Accuracy of motor timing was represented by μ and the mean of time productions in ms, corrected for the tail of the distribution (infrequent long response times). Variability in timing was represented by σ and the variability of motor time productions in ms, corrected for the tail of the distribution (infrequent long response times). Infrequent long response times were represented by τ, the mean of the exponential part of the distribution [8]. Dependent measures μ (mu), σ (sigma), and τ (tau) were calculated with the use of ex-Gaussian analyses performed in MATLAB.
Procedure
The task described was part of the broader neuropsychological assessment batteries used in the SPIDER and BOA projects. These studies have been approved by the Committee on Research involving Human Subjects (CMO) and participants were enrolled between January 2009 and July 2011. After complete description of the study to the parents and adolescents, written informed consent was obtained.
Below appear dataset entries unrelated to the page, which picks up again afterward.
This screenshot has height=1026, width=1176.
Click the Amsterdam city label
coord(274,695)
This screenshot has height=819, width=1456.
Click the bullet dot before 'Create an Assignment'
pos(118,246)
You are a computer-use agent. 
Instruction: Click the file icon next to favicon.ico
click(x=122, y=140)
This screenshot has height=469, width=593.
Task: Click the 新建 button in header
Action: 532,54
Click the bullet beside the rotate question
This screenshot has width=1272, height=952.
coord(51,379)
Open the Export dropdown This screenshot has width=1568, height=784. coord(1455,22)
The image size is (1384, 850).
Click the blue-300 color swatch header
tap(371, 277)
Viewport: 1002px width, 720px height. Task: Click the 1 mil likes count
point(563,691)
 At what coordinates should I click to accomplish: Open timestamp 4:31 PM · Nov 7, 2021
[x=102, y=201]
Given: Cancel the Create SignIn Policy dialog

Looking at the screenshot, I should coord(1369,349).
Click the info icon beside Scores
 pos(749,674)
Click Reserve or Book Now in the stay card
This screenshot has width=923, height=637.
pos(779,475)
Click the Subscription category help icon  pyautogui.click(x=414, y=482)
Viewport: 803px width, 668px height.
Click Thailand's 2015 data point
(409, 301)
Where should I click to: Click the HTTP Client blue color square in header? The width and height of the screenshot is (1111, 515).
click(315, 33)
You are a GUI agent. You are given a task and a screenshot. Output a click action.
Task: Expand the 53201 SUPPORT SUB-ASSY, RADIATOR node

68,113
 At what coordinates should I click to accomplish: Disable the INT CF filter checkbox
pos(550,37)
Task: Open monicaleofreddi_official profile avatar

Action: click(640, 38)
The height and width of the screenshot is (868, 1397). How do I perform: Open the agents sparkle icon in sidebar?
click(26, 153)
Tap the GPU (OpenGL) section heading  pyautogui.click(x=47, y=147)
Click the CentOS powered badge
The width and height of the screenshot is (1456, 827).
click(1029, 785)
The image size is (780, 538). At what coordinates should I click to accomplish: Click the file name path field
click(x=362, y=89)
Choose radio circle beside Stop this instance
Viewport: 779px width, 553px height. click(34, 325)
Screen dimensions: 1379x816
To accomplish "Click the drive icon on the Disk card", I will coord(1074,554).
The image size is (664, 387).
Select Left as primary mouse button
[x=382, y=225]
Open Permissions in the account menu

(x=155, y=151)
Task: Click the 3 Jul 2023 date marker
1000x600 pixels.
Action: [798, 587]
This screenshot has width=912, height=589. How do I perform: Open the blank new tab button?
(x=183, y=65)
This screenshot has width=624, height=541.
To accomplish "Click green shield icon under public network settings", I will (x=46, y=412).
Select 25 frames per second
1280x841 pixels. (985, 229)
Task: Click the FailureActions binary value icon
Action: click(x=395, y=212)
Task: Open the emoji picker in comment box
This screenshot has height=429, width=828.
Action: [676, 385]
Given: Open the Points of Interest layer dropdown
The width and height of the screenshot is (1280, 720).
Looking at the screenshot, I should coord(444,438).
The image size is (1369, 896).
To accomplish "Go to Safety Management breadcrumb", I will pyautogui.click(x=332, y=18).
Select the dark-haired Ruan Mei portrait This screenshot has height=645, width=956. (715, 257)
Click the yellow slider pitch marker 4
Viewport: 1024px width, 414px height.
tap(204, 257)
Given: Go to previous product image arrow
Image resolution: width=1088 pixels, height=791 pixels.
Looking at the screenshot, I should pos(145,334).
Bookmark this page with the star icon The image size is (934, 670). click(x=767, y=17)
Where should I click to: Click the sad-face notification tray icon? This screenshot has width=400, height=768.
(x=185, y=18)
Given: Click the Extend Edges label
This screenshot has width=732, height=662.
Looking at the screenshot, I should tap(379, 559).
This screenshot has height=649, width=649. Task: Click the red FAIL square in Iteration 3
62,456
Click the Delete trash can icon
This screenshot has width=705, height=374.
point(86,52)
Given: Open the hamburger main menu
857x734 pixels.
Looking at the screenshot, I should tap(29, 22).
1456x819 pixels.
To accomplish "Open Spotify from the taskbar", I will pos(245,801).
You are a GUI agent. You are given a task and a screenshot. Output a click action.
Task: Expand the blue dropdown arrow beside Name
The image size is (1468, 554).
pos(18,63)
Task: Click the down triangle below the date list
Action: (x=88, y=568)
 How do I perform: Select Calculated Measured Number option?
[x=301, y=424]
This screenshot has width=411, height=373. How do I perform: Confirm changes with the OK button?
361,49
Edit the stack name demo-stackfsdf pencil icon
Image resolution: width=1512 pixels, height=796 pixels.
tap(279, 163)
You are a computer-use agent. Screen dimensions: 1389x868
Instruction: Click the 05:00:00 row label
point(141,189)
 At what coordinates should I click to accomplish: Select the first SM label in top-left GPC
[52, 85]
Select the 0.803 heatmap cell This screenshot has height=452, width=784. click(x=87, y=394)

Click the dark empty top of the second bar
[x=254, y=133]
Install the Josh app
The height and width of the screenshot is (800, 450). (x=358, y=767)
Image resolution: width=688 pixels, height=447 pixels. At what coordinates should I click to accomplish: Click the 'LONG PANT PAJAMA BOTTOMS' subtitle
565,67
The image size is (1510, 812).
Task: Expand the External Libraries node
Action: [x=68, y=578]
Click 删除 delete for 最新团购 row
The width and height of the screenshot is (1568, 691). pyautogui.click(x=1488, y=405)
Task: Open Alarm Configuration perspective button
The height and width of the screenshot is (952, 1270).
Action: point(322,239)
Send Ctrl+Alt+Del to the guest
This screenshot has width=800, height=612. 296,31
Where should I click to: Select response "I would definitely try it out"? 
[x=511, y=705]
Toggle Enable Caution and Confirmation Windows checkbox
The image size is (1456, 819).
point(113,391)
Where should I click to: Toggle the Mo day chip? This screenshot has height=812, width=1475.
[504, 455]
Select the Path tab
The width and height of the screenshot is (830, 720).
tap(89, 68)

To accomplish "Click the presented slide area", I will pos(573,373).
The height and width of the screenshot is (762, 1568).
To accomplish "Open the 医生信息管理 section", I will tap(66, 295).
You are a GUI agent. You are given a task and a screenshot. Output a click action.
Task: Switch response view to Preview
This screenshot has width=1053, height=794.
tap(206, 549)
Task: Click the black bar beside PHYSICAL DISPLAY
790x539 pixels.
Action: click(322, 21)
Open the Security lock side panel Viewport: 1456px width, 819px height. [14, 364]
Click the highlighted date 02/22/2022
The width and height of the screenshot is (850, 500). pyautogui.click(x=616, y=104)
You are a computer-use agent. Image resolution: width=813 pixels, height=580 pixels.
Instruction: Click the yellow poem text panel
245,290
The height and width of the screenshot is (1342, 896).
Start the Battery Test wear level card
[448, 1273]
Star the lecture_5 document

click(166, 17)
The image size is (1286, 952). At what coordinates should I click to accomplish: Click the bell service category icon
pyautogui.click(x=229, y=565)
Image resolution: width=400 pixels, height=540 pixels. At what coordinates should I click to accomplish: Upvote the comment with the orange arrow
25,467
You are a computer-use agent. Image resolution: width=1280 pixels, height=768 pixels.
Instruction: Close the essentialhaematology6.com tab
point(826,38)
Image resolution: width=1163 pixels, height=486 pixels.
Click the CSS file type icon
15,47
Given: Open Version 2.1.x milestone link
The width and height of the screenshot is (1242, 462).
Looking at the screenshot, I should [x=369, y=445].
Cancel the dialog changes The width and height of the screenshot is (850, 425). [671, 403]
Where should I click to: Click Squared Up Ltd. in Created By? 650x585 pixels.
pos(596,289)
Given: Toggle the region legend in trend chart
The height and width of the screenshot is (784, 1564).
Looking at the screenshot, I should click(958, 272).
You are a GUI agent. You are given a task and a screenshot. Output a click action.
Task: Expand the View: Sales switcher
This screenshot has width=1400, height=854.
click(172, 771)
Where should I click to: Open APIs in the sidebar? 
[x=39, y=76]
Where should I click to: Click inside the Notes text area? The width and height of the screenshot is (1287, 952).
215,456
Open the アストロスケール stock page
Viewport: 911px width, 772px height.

Parents were invited to fill in several questionnaires concerning their youngster’s behavior.
Data analyses
Raw responses higher or lower than 4 SD from a subject’s mean, with a minimum response time of 200 ms, were considered outliers and excluded, which was <0.1 % of the data [8]. Slow responses <4 SD below a subject’s mean were not excluded, but represented by τ, the mean of the exponential part of the distribution. Since τ-data were positively skewed, normalized z-scores for τ were used in all analyses. These z-scores were obtained by Van der Waerden transformations (SPSS version 20). Effect sizes were defined in terms of percentage of variance explained (ηp2). Small, medium, and large effects were defined as explained variances of 0.01, 0.06, and 0.14, respectively [37].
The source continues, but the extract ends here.